The Black Swan (and the other books in the series) really change the way I see the world, and how I consider success. This apply to how I see people around me, and how I consider “performance” across our colleagues. I learnt to always emphasise making good decisions rather than only the right one. It is even more important in the startup world, where we should strive in making good decisions consistently, rather than striving for only the right decision.
Emphasise on the fact that good decision can turn out to be a wrong decision, and likewise bad decision can turn out to be a right decision. Once again we should reward good decision, and NOT right decision.

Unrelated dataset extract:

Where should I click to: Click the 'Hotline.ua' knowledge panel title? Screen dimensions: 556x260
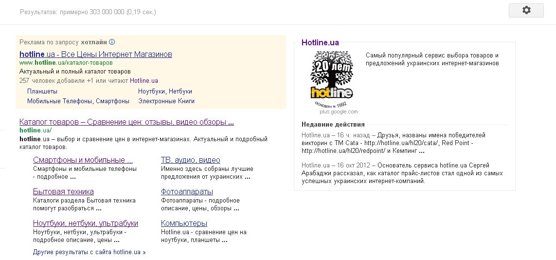(x=320, y=43)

As an example: suppose we have a game of flip a coin, however this is a special coin where the probability of having head is 10% and the probability of having tail is 90%. Suppose someone tabled a bet for S$1 where he picked head. It is a good decision to take this bet (with 90% chance of winning) but in the end it might be a wrong decision afterall (head actually came up with 10% chance), and we lost S$1. As a company we still need to reward this people, rather than punishing him for losing S$1. Sadly this is really not the norm among corporations today.
Similar answer to no 2.
“Destined to Reign” by Joseph Prince is a religious book that made an impact on how I see the Christian faith. It is so radically different, it started to make sense.
Also maybe “The Innovators Dilemma” by Clayton M. Christensen, especially for those having a deep organisational (big company) experience before making the switch to entrepreneurship.
I almost always have a book with me, wherever I am. This way I can turn the not-so-productive time of waiting (whenever that is) to something useful.
I prefer reading an actual book rather than a digital copy.
This has to be a habit – every night, as part of the winding down phase, I’ll pick up a book to read. I also travel quite frequently, and of course those hours of flying is a good time to devour a book.
I don’t personally take notes, for some reason I am trained to make mental notes since I was younger. Along the way I learned that (through Emergenetics) there are different types of preference, and that I really don’t have “Structural” preference which is usually observed through taking notes.
I’ll share techniques related to reading though: I usually have 2-3 books that I am reading concurrently. So I usually have one book that is with me, one book near my nightstand, one book at the office. For some reason this works better for me rather than just reading and focusing on one book end to end.
I have a backlog of books on my shelf. I will pick one from this shelf whenever I need a new book to read. My book buying process is basically a never-ending, usually not planned purchase. I will buy books that “jump” at me at the bookstore and put it on my backlog shelf.
I don’t really rely on book-recommendations, although here and there good friends of mine will bring some books to my attention. I guess this also relates to the principle in randomness.
Just so happen that one of my favourite writer (Nassim Nicholas Taleb) has just released a new book called “Skin in the Game“. I’m hoping to get a better understanding on how risk acceptance leads to increased chance of success, in daily context, which is something that I can use to gauge future potential business relationships with other parties.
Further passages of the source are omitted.